Even welfare must take its cut, Mr. Harris says. ``It sounds like I have no mercy, but we have to do away with the luxuries.''
This shapeless fuzzball of a public issue - the federal budget deficit - is taking on sharper edges since the market's tumble.
But don't cut cotton subsidies, Harris warns. ``That would export jobs.'' Besides: ``We're not going to help ourselves on balance of trade if we cut cotton production.''
Similar arguments, all too familiar but each with its own logic, still guard the federal budget on all sides.
Are Americans growing more inclined to pay the cost of narrowing the yawning deficit? The signs are faint but point toward thrift.
Yesterday, the Reagan administration put a final figure on the deficit for fiscal year 1987: $148 billion. But the deficit still forks no lightning in the public mind.
The Denver Post has not received a single letter regarding the stock market or the federal deficit in the past week. At the Philadelphia Inquirer, Detroit News, and Sarasota, Fla., Herald-Tribune, editors have been surprised to get only the usual trickle of letters condemning the federal deficit but warning against raising taxes.

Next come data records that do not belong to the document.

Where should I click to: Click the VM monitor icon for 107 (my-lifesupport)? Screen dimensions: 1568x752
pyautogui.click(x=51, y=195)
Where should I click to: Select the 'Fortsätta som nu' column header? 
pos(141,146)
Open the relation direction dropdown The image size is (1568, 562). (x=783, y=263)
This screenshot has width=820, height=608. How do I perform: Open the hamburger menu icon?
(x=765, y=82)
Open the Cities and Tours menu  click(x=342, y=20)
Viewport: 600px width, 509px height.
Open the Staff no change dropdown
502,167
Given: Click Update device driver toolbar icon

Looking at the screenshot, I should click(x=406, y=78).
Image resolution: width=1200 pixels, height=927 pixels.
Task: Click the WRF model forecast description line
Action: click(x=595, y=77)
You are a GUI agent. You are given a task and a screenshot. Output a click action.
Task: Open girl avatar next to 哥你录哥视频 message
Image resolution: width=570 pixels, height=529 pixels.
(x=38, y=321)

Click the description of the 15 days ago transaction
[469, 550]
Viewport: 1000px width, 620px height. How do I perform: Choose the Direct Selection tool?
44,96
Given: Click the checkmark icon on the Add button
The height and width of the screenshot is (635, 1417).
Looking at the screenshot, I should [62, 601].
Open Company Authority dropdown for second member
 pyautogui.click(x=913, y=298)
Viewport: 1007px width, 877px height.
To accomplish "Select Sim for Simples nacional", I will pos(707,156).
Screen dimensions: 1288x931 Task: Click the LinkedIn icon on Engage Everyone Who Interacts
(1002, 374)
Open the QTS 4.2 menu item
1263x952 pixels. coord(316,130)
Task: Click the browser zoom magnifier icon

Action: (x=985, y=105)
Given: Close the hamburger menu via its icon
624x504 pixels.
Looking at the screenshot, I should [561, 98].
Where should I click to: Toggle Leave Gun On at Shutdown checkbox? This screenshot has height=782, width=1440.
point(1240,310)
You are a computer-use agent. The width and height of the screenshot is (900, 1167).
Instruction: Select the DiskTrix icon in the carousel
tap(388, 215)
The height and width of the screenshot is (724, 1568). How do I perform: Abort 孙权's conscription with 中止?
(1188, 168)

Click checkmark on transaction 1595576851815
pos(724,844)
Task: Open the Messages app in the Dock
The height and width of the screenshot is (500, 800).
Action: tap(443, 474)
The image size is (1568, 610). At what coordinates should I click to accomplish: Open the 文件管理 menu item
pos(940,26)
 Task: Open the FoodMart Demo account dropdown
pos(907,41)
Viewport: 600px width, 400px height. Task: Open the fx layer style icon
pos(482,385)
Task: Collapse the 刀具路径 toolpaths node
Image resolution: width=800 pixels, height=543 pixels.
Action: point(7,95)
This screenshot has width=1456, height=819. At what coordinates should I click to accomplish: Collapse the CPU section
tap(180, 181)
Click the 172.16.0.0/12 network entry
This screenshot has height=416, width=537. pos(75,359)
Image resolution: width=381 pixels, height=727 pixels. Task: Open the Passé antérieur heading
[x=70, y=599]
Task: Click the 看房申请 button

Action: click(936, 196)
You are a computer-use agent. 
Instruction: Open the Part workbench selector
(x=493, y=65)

But a large number of callers have dialed radio host Michael Jackson's national show since the market crashed. ``They sense [the deficit] is a major cause,'' says Mr. Jackson, ``and that we've got to cut back on military spending.''
Six months ago, most callers supported the President and blamed Congress for the deficit, Jackson notes. ``I'm not getting any calls anymore that completely support the President when it comes to the economy.''
An ABC poll taken early this week also found Americans out of synch with the administration. To cut the deficit, 47 percent of those polled offered cutting defense as their first choice, 28 percent chose raising taxes, and only 24 percent would first choose to cut social programs.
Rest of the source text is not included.